Accurate multi-view 3D object detection is essential for applications such as autonomous driving. Researchers have consistently aimed to leverage LiDAR's precise spatial information to enhance camera-based detectors through methods like depth supervision and bird-eye-view (BEV) feature distillation. However, existing approaches often face challenges due to the inherent differences between LiDAR and camera data representations. In this paper, we introduce the TiGDistill-BEV, a novel approach that effectively bridges this gap by leveraging the strengths of both sensors. Our method distills knowledge from diverse modalities(e.g., LiDAR) as the teacher model to a camera-based student detector, utilizing the Target Inner-Geometry learning scheme to enhance camera-based BEV detectors through both depth and BEV features by leveraging diverse modalities. Specially, we propose two key modules: an inner-depth supervision module to learn the low-level relative depth relations within objects which equips detectors with a deeper understanding of object-level spatial structures, and an inner-feature BEV distillation module to transfer high-level semantics of different key points within foreground targets. To further alleviate the domain gap, we incorporate both inter-channel and inter-keypoint distillation to model feature similarity. Extensive experiments on the nuScenes benchmark demonstrate that TiGDistill-BEV significantly boosts camera-based only detectors achieving a state-of-the-art with 62.8% NDS and surpassing previous methods by a significant margin. The codes is available at: https://github.com/Public-BOTs/TiGDistill-BEV.git.
Paper Structure (43 sections, 10 equations, 8 figures, 13 tables)
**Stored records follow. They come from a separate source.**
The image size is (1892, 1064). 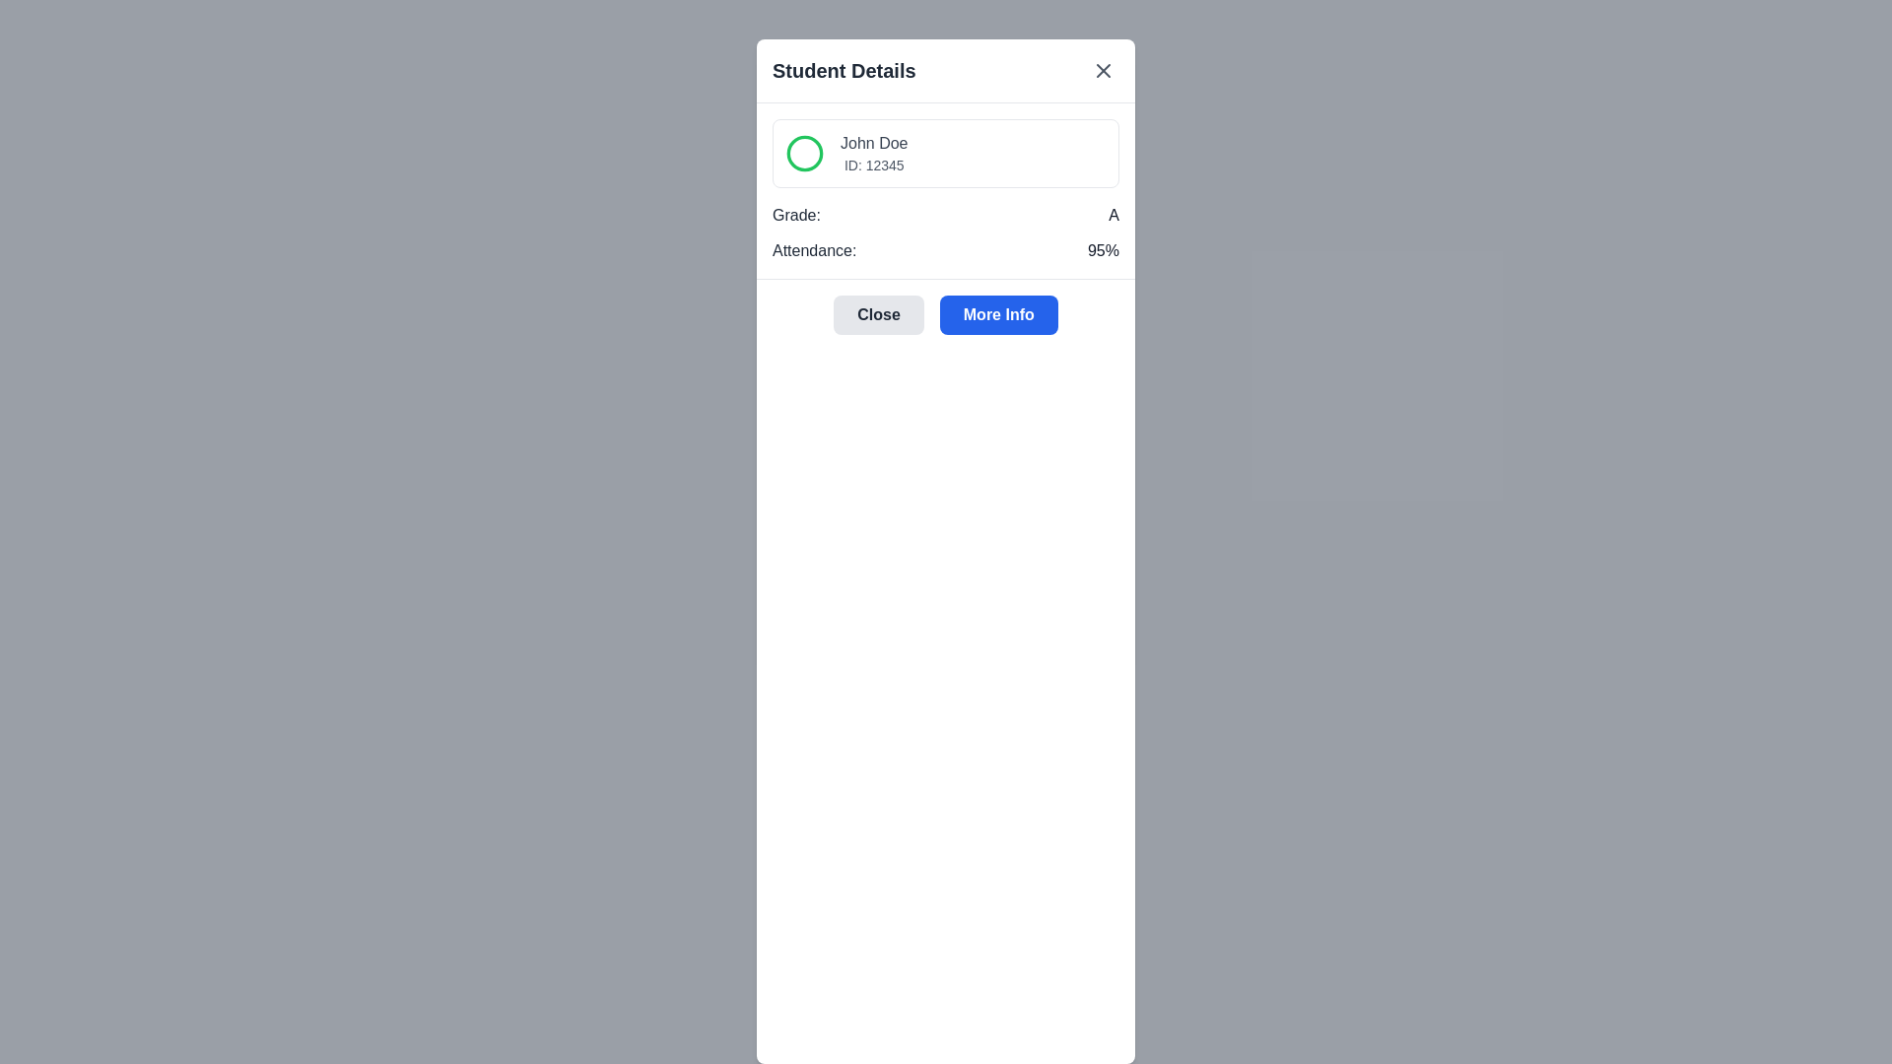 What do you see at coordinates (814, 249) in the screenshot?
I see `the label identifying the data point for '95%' in the 'Student Details' modal window` at bounding box center [814, 249].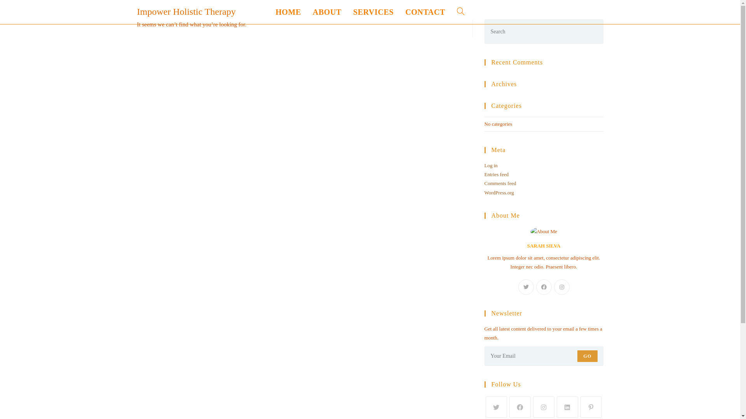  What do you see at coordinates (495, 174) in the screenshot?
I see `'Entries feed'` at bounding box center [495, 174].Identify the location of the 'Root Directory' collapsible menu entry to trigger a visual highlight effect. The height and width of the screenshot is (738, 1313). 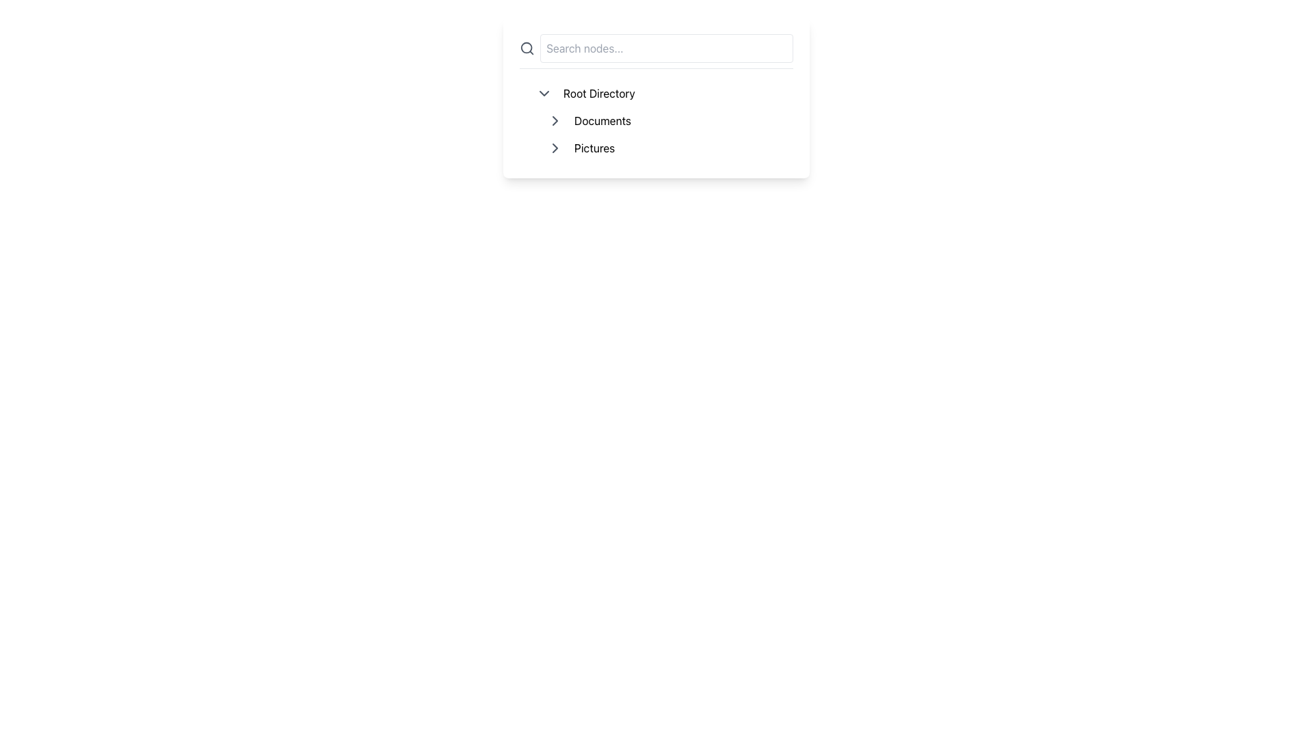
(662, 93). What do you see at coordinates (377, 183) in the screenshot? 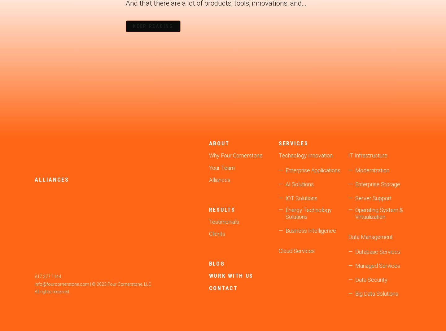
I see `'Enterprise Storage'` at bounding box center [377, 183].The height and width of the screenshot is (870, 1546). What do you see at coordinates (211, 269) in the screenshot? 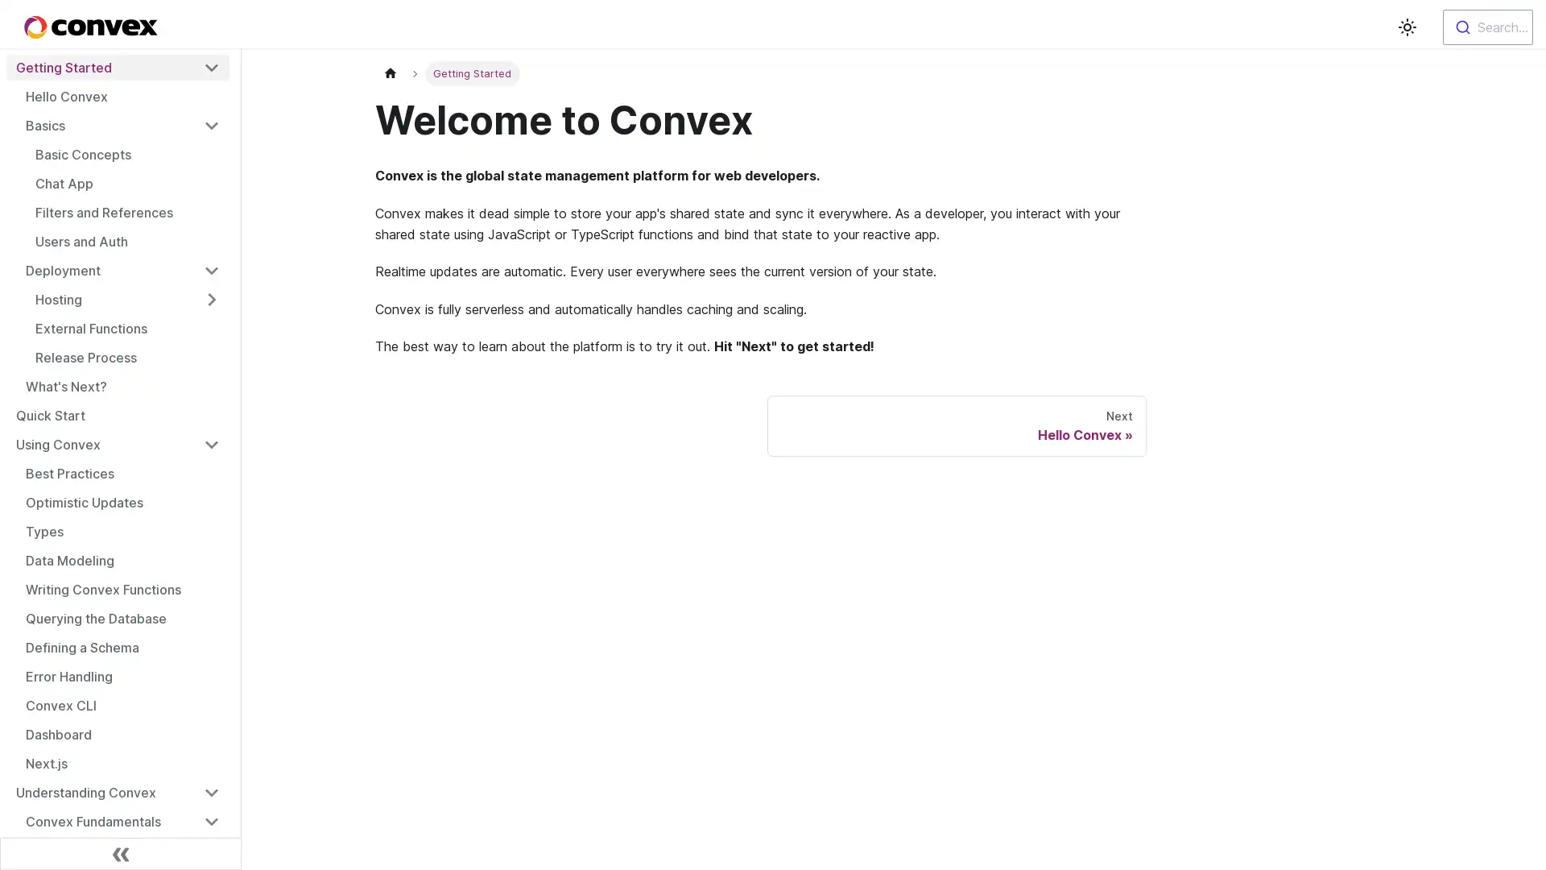
I see `Toggle the collapsible sidebar category 'Deployment'` at bounding box center [211, 269].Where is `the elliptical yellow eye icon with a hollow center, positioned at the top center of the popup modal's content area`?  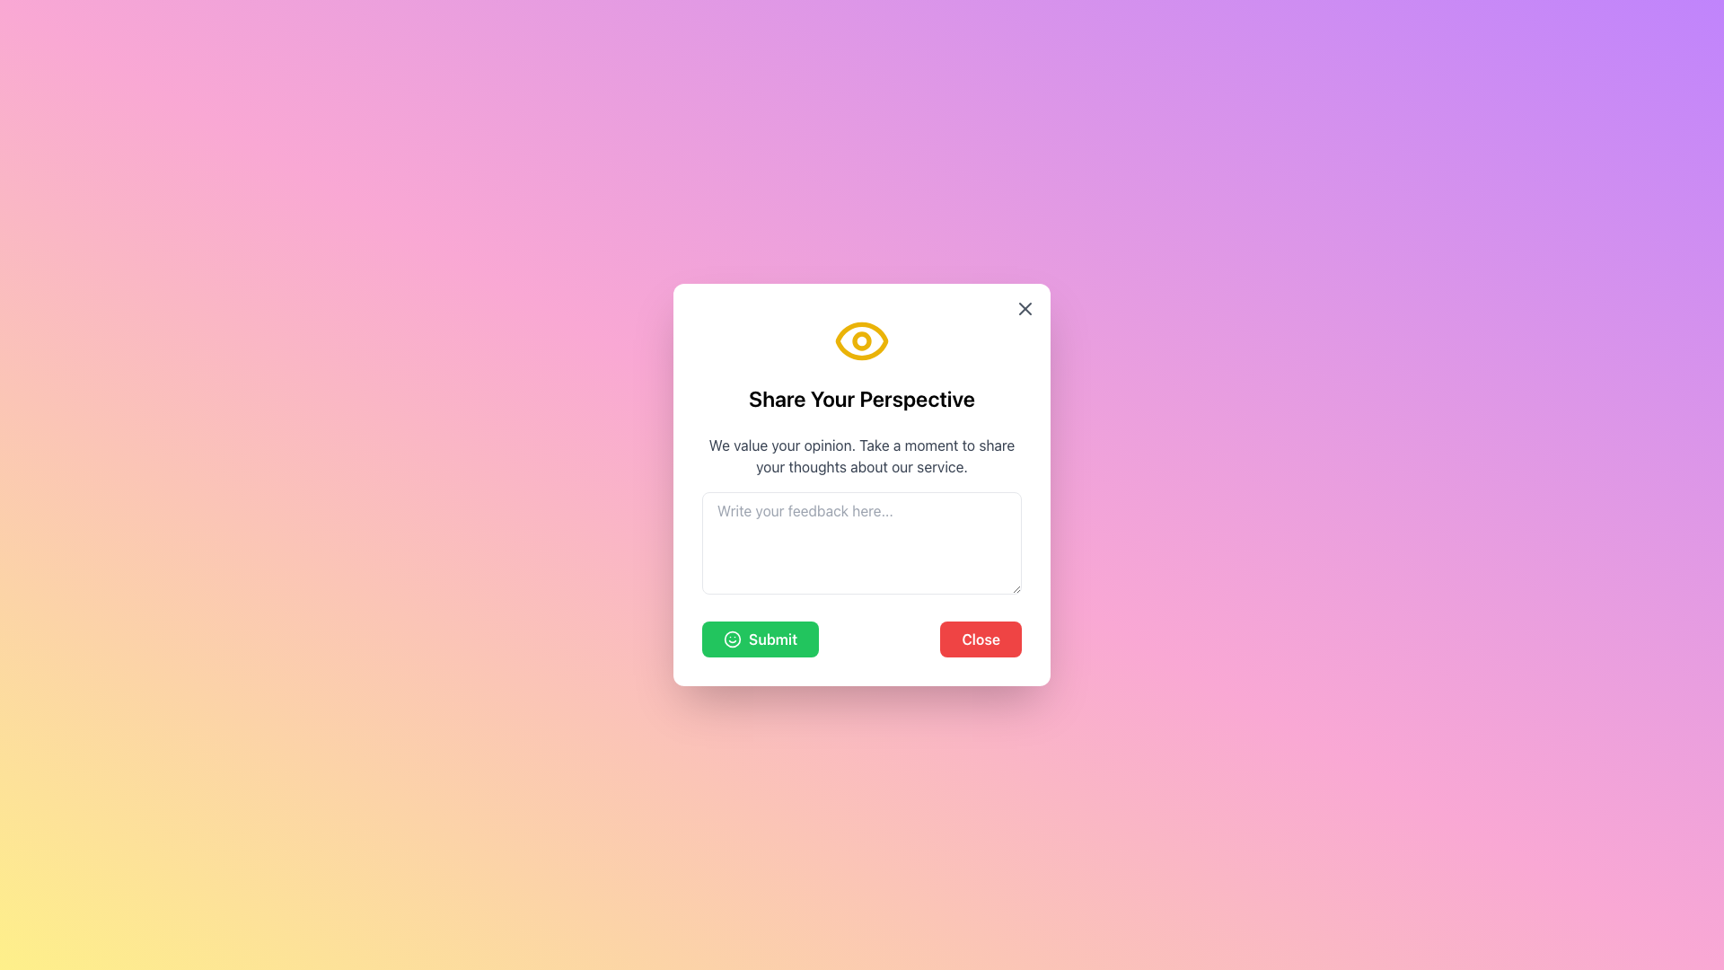
the elliptical yellow eye icon with a hollow center, positioned at the top center of the popup modal's content area is located at coordinates (862, 339).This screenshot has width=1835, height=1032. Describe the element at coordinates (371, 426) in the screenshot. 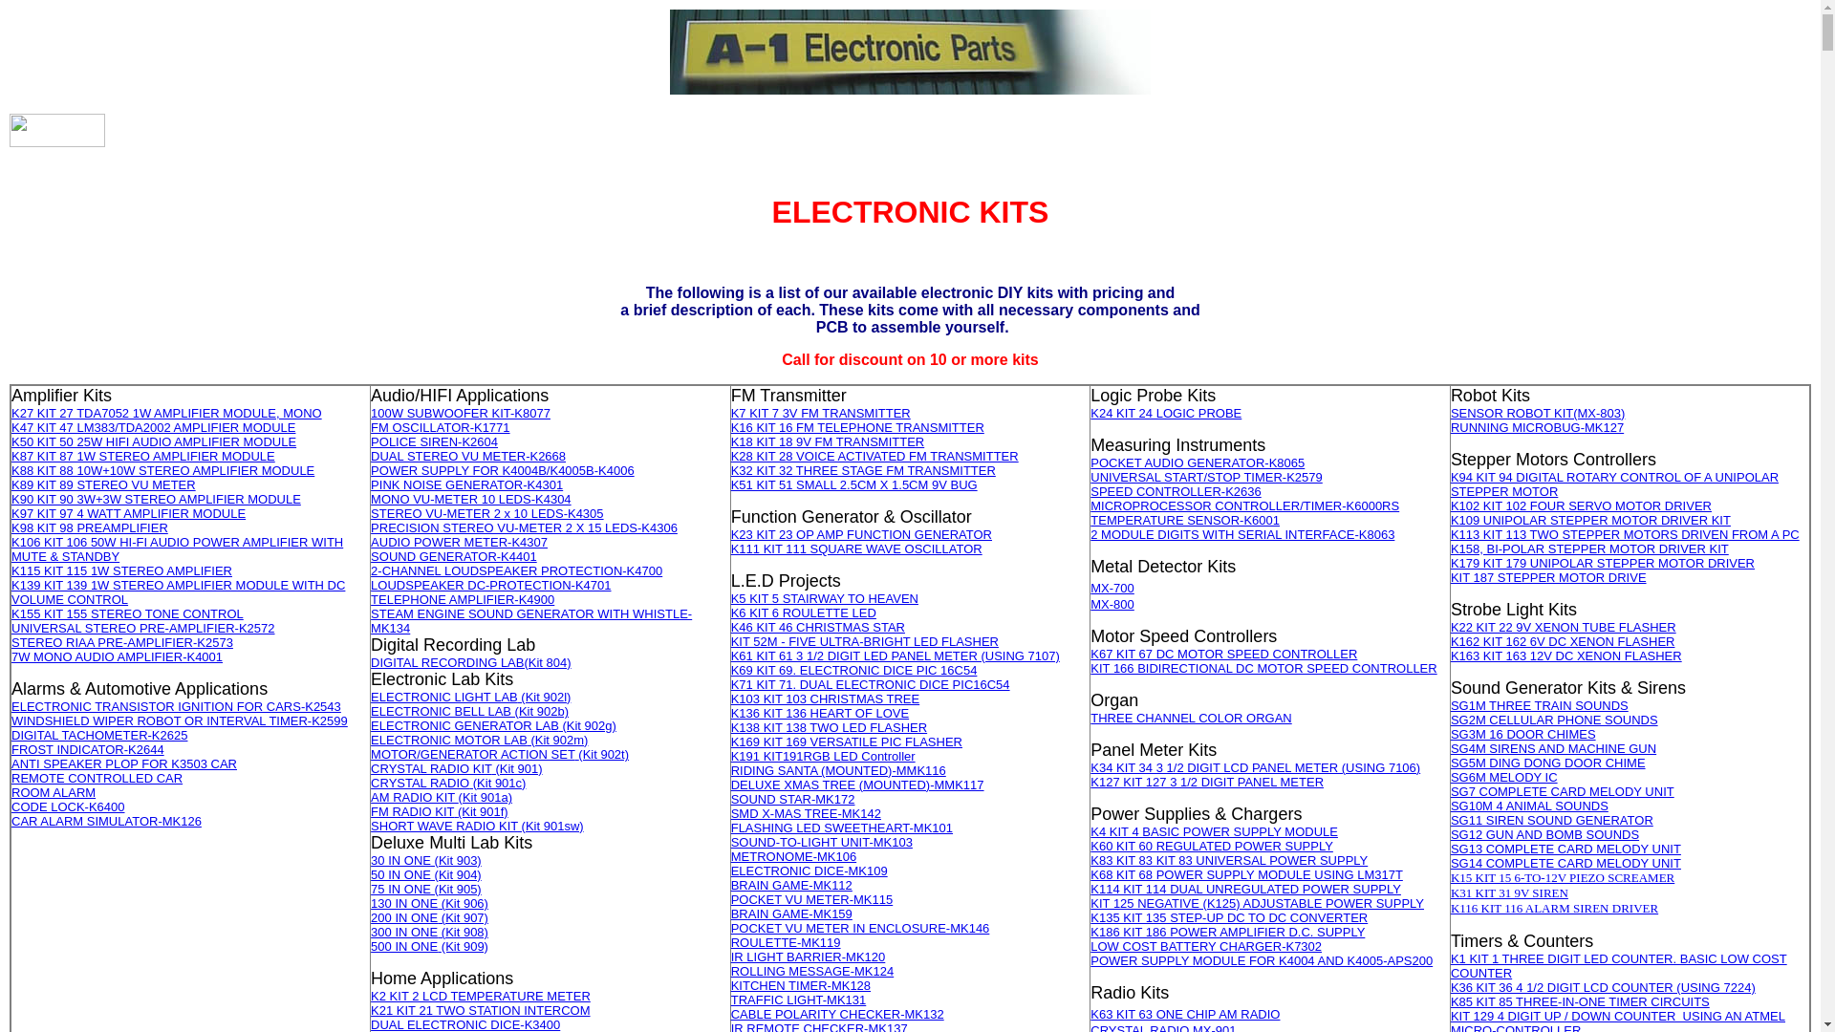

I see `'FM OSCILLATOR-K1771'` at that location.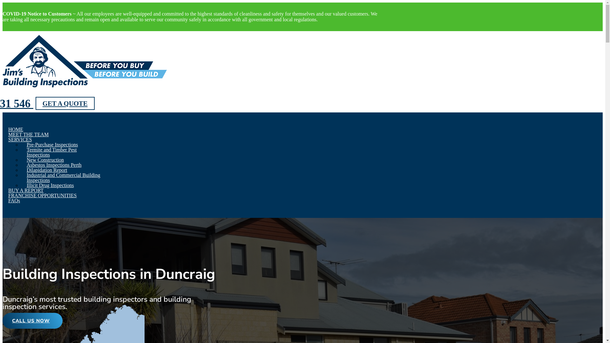 The width and height of the screenshot is (610, 343). I want to click on 'SERVICES', so click(20, 139).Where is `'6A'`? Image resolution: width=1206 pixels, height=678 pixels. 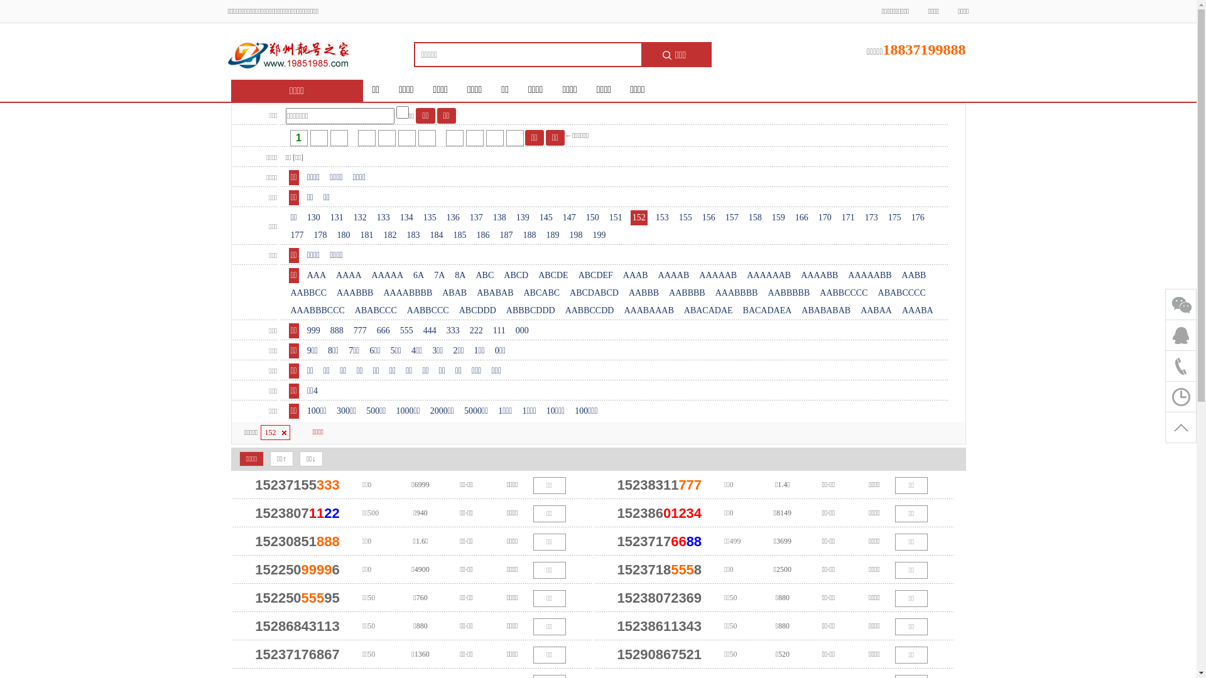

This paper contains 43 sections, 10 equations, 8 figures, 13 tables.

Figures (8)

  • Figure 1: Different LiDAR-to-Camera Learning Schemes: (a) Dense Depth Supervision, which directly supervises the categorial depth distribution of every valid pixel in the whole depth map, (b) BEV Feature Distillation, which constrainedly aligns the value of BEV feature between different modalities, (c) Our Target Inner-Geometry Learning, which utilizes both the low-level inner-depth relations and the high-level inner-feature semantics of foreground targets.
  • Figure 2: Inner-depth Supervision. We guide the camera-based detector to learn the relative spatial structures within the target foreground areas. A depth reference point (dotted in yellow) is adaptively selected to calculate relative depth.
  • Figure 3: Inner-feature BEV Distillation. We conduct inter-channel and inter-keypoint feature distillation in BEV space for the camera-based detector, which alleviates the cross-modal semantic gap and boosts inner-geometry learning.
  • Figure 4: Overall Framework of TiGDistill-BEV, which contains a pre-trained teacher model, a camera-based detector as student, and a target inner-geometry scheme for cross-modal learning. Our proposed learning paradigm bridges the modalities gap by transferring the inner-geometry semantics from the teacher modality via two components, an inner-depth supervision for foreground relative depth, and an inner-feature BEV distillation from both channel-wise and keypoint-wise.
  • Figure 5: Comparison Categorical Absolute Depth and Continuous Inner Depth. Employing the inner-depth supervision with continuous depth values to guide camera-based student to learn local spatial structures of foreground object targets.